THE PROBLEM:
Transcribe the text of all the items below word for word, leaving the pictures out of your answer.

---------- WORKING DATA ----------

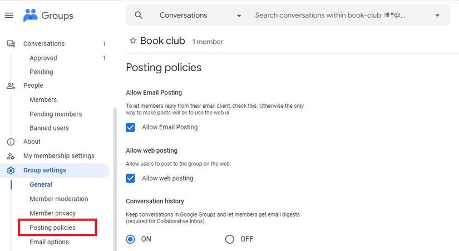The image size is (459, 251).
Task: Click the Conversations chat icon in sidebar
Action: coord(11,44)
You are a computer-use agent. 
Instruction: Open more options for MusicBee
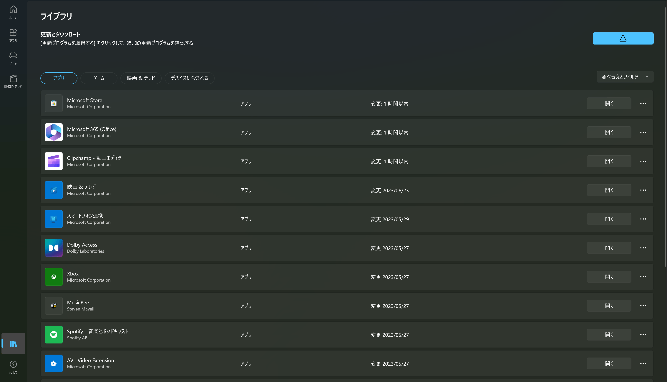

----------

THE RESPONSE:
The image size is (459, 251).
Task: Click the Conversations chat icon in sidebar
Action: coord(11,44)
You are a computer-use agent. 
Instruction: Open more options for MusicBee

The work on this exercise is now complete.